Text segment.
════
A cap table is more than a financial document, it tells the story of a company – how it is managed, what are its future perspectives and how the founders are (or aren’t) able to think and plan long-term.   

As a General Partner at Fortech Investments, I’ve seen hundreds of cap tables. While some were exemplary, some were pretty messy, to say the least. The problem is that these messy cap tables make a start-up uninvestable, no matter how good their business or product is. Most are messed up in the beginning, when the founders made some wrong decisions. These early decisions end up having a significant negative impact on the cap table in the future.   

The good news is that most of these cap tables can be cleaned up, but only when all shareholders are involved. Here are the most common mistakes I’ve seen, what they signal to investors, and a few tips on how to fix them:  

Founder equity problems 

Most mistakes I’ve encountered have to do with the ownership of founders, especially when they own too little of their company. When investors see this, they worry that the founder will not be motivated enough to lead their company in the long run. Since we invest in the early stages, the founders are our biggest bet and we want them to take their venture as far as possible.  

It’s alarming when founders own less than 70% before their seed round, as they will have to give away much more equity as they grow. Ideally, by Series A, they need to own at least 50%.   

Another red flag is when the equity is shared unevenly among founders, making us question if they all bring value to the company.   

Fundraising rounds not being planned  

A cap table is not something you can figure out as you go. Even from day 0, founders need to plan the evolution of their company, in terms of rounds, valuations, and equity. The cap table should be used to perform future scenarios, all the way to the exit value. By doing this, they will be able to reverse engineer it and figure out how much to give away at each round. They should always keep in mind things like dilution from follow-on rounds and downside protection.   

At Fortech Investments we also create future scenarios using the start-up's cap table, to understand how the value of our shares will evolve. We have a simple Excel that we also provide to the founders, so they can easily plan their rounds too.  

Dead weight on the cap table 

Another common issue I see is dead weight on the cap table. Dead weight, or inactive equity, is defined as significant equity stakes (more than 10%) owned by founders, advisors, angels, or other shareholders who are not active in the company anymore. 

When it comes to ex-founders who are no longer in the company, it’s debatable – if they did provide value in the early days and made a significant impact, that might not be considered dead weight, especially if it’s less than 5%.
════
Brief.
Answer these questions from the cap table text.
(a) What is the minimum percentage founders should own by Series A?
(b) What does the Excel file that Fortech Investments provides to founders help them do?
(c) What size of equity stake counts as dead weight?
Rely only on the cap table text for what comes next.

Collected material.
════
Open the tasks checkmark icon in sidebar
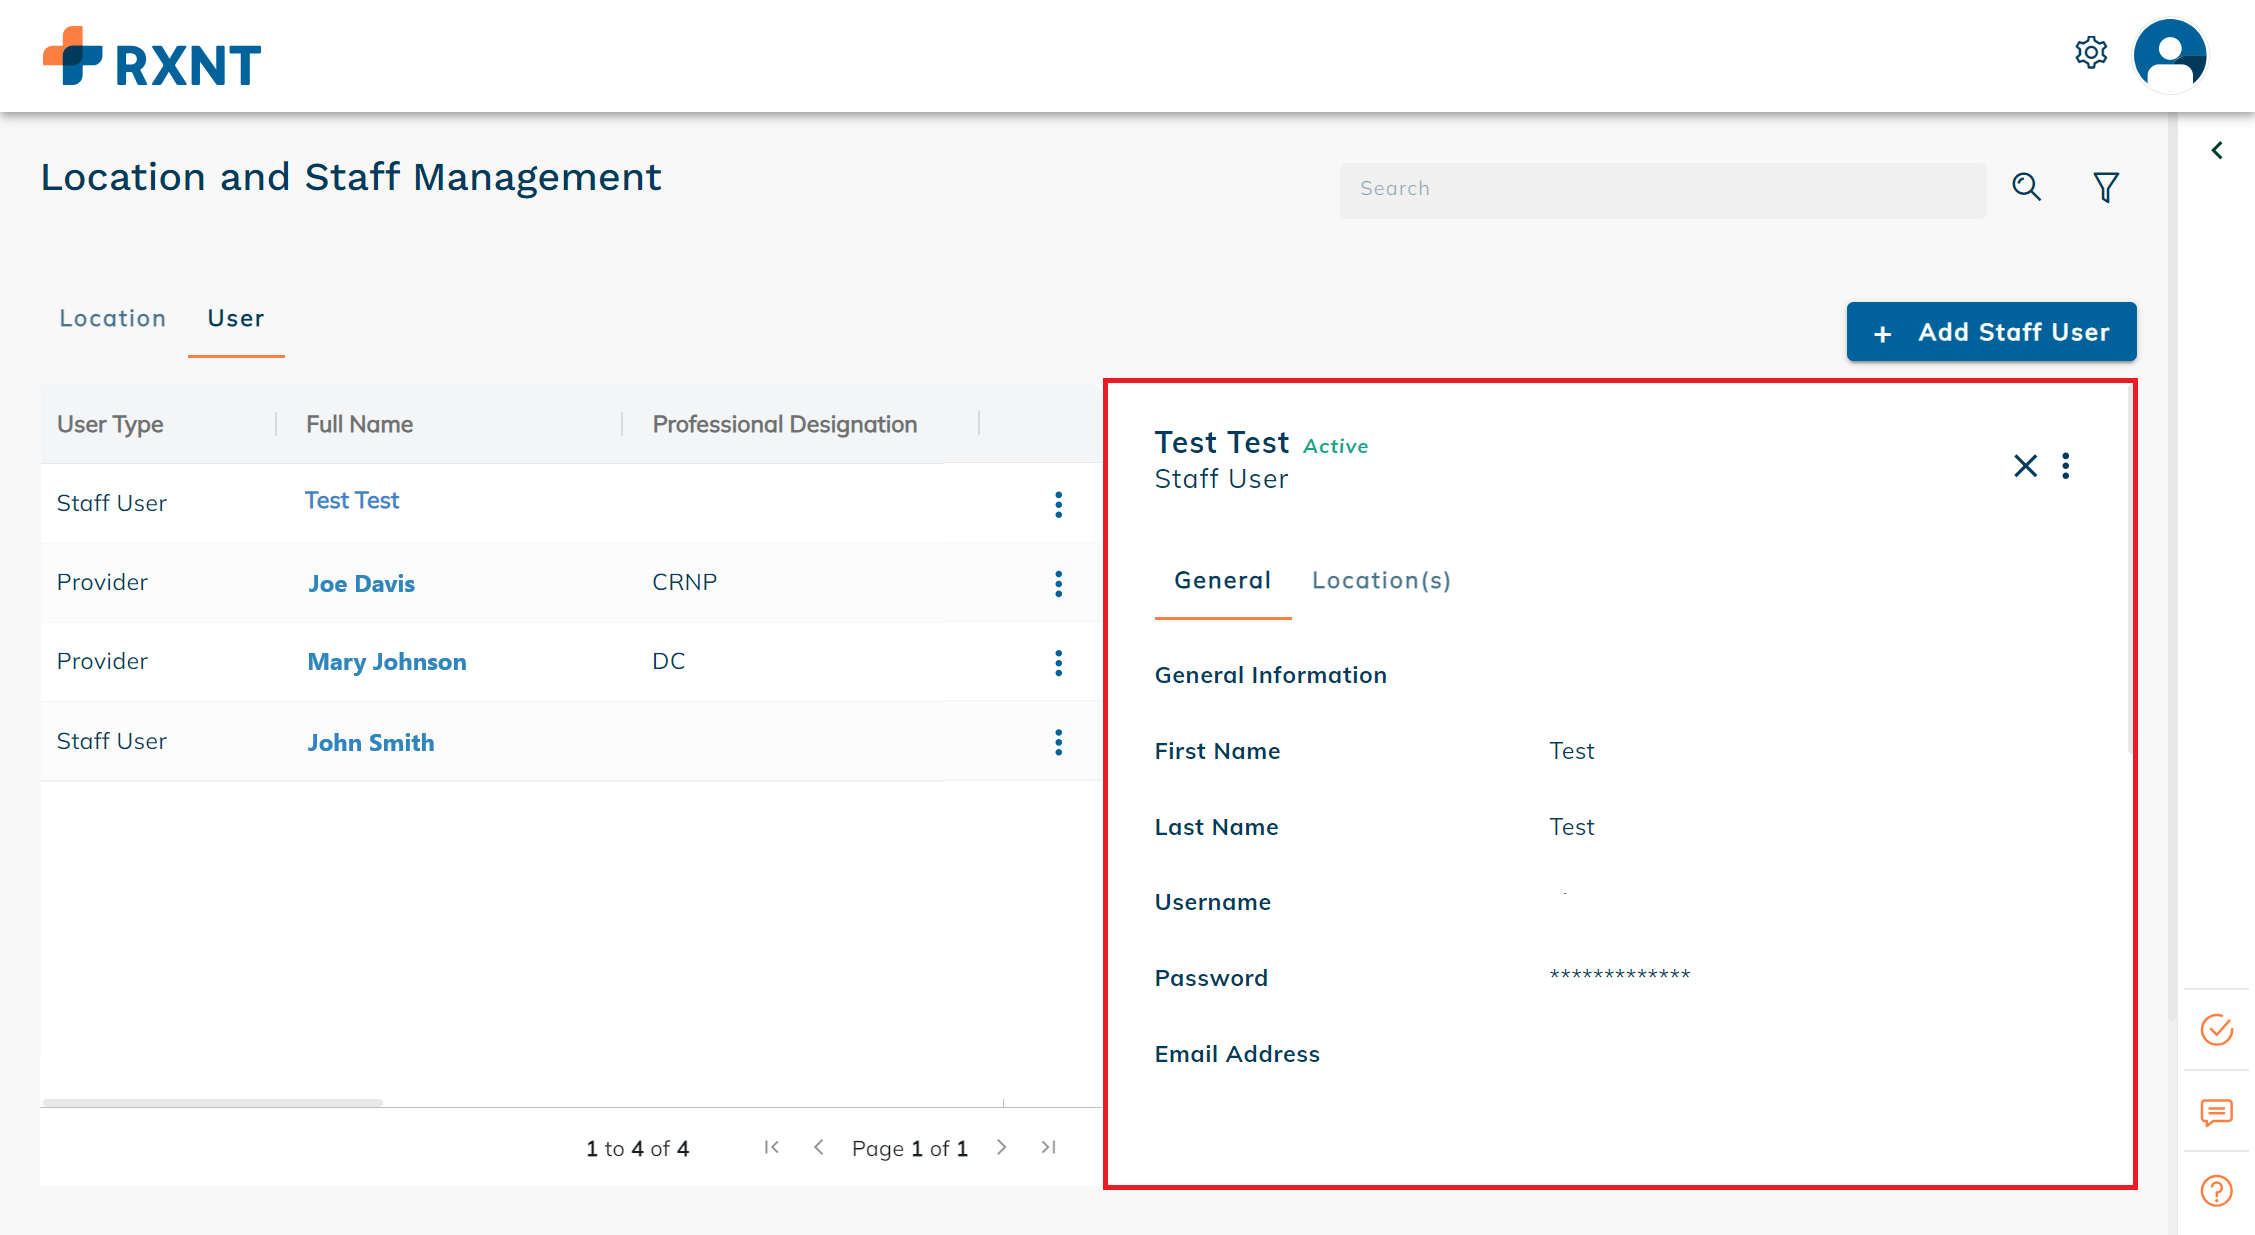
════
Result of the task.
(a) At least 50%.
(b) It helps them plan their fundraising rounds easily.
(c) A stake of more than 10% owned by someone no longer active in the company.